Suriah memang menjadi sebuah negara mencekam yang sepertinya setiap malam dilewati dengan berbagai teror. Terbaru serangan brutal terjadi di reruntuhan kota Douma, kawasan Ghouta timur yang menjadi basis para pemberotak Suriah pada hari Sabu (7/4) kemarin. Karena serangan gas beracun klorin itu, sedikitnya 25 warga sipil tewas dan 500 lainnya terluka parah.
Kelompok aktivis yang menjadi korban menyebutkan kalau serangan gas klorin itu dijatuhkan lewat helikopter di atas kota Douma menggunakan bom barel. Seketika saat meledak, gas-gas beracun itu seketika membuat orang tersedak hingga tewas. Para pemberontak Ghouta menilai aksi serangan gas klorin ini sebagai upaya pemerintah Suriah membungkam mereka. Hanya saja melalui SANA, kantor berita pemerintah, Suriah menyebut kalau klaim itu adalah upaya menghalangi kemajuan militer.
Melalui SANA, pemerintah menjelaskan kalau tentara Suriah tidak perlu memakai bahan kimia apapun. Tak lama setelah aksi teror gas klorin ini, berbagai gambar mengenaskan memperlihatkan para korban dalam kondisi penuh luka darah. Beberapa dari korban tewas yang juga ada anak-anak, terlihat mengeluarkan lidah atau busa pada mulutnya.
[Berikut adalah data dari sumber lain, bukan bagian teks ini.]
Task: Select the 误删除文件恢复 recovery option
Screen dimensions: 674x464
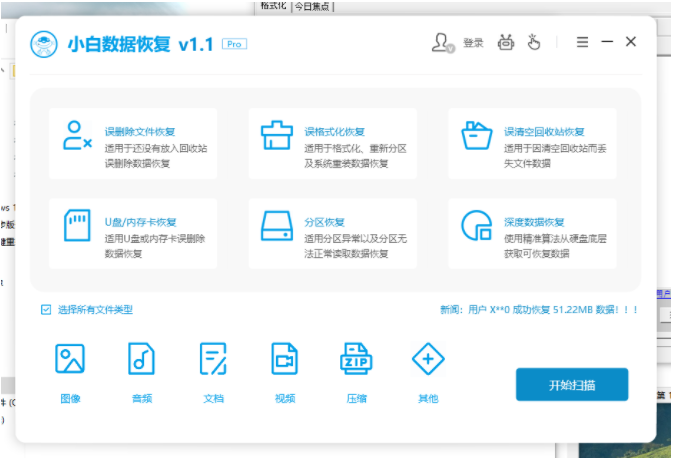Action: (133, 143)
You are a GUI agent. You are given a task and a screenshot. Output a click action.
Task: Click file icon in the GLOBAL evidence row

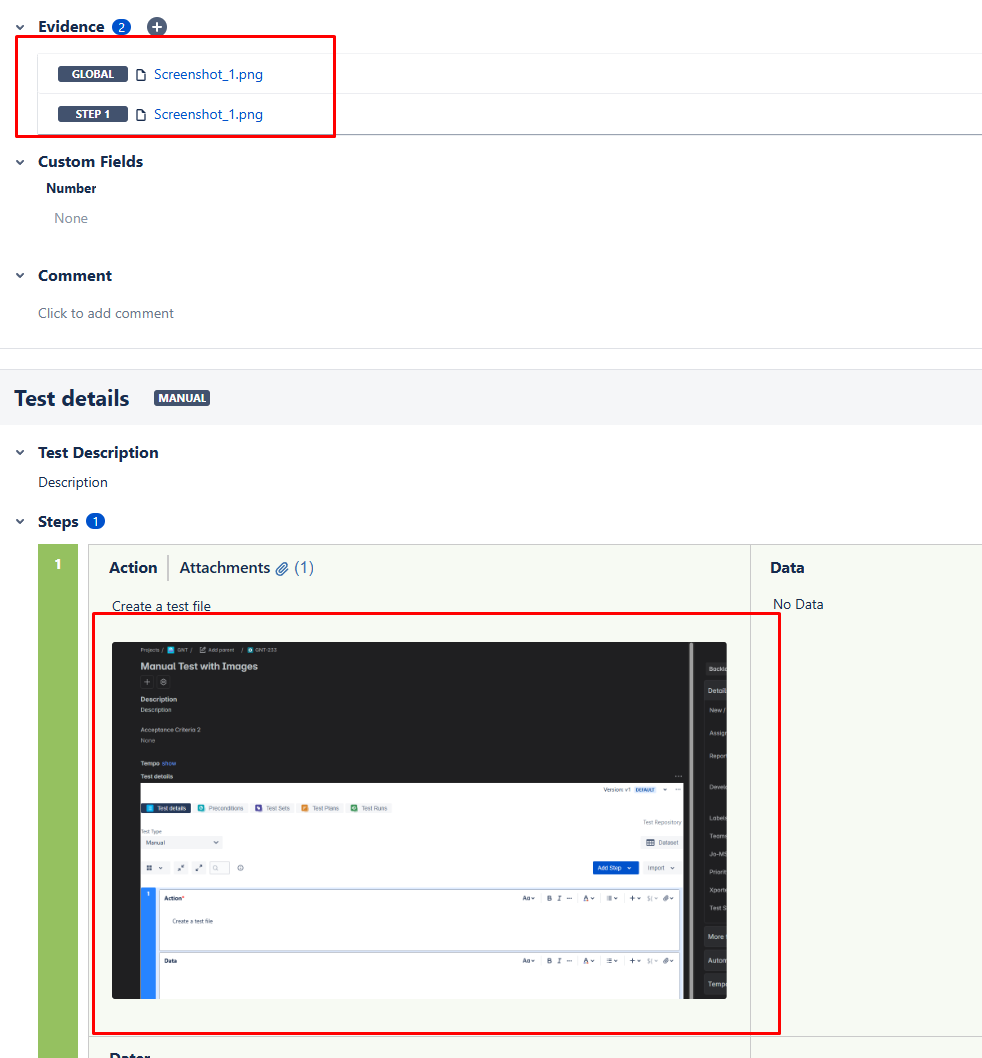point(141,74)
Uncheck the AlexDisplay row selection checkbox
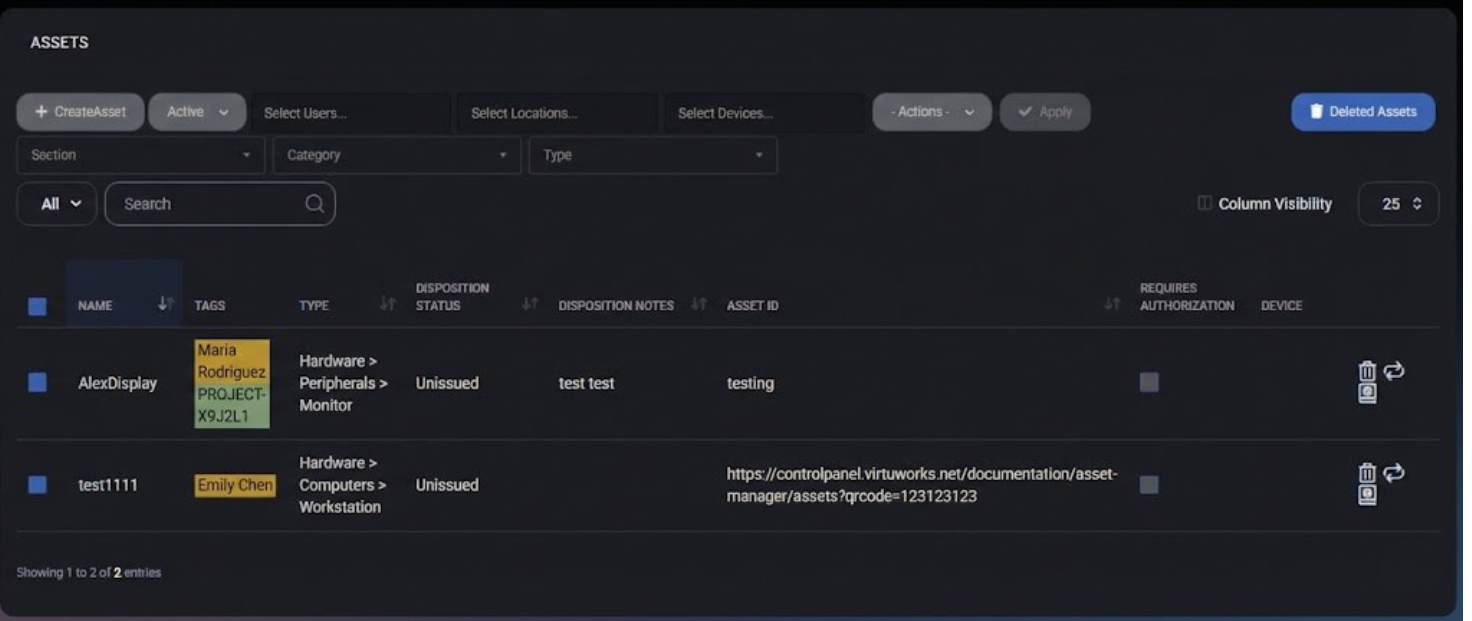The height and width of the screenshot is (621, 1472). pyautogui.click(x=37, y=383)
CNN Indonesia melaporkan jika Union of Medical Care and Relief Organizations (UOSSM) mengungkapkan bahwa para dokter di Ghouta timur melihat para pasien sampai kejang dan lumpuh.
Rusia Dituding Jadi Dalang Serangan Gas
Saling tuding-menuding mengenai siapa yang bertanggung jawab atas serangan senjata kimia di Douma sampai melibatkan Rusia yang adalah sekutu Suriah. Hal itu akhirnya membuat Mayor Jenderal Yuri Yevtushenko selaku kepala pusat perdamaian dan rekonsiliasi Rusia di Suriah membantahnya.
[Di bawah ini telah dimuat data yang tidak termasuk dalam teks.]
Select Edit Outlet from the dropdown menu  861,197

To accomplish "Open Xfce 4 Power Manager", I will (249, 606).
“Dengan ini kami mengumumkan bahwa kami siap mengirim spesialias bidang radiasi, pertahanan kimia dan biologi dari Rusia untuk mengumpulkan informasi, segera setelah Douma dibebaskan dari militan. Ini akan mengonfirmasi tuduhan,” ungkap Mayor Jenderal Yevtushenko seperti dilansir Reuters.
Ghouta Kawasan Para Pemberontak
Bicara mengenai Ghouta timur, kawasan itu memang sudah lama menjadi area perang antara pemerintah dan para pemberontak. Bahkan di tengah seruan gencatan senjata dari PBB, pemerintah Suriah masih terus menyerang Ghouta pada pertengahan Maret lalu yang membuat sedikitnya 23 warga sipil tewas. Menurut SANA, serangan ini dilakukan untuk memotong jalur akses pemberontak di Ghouta.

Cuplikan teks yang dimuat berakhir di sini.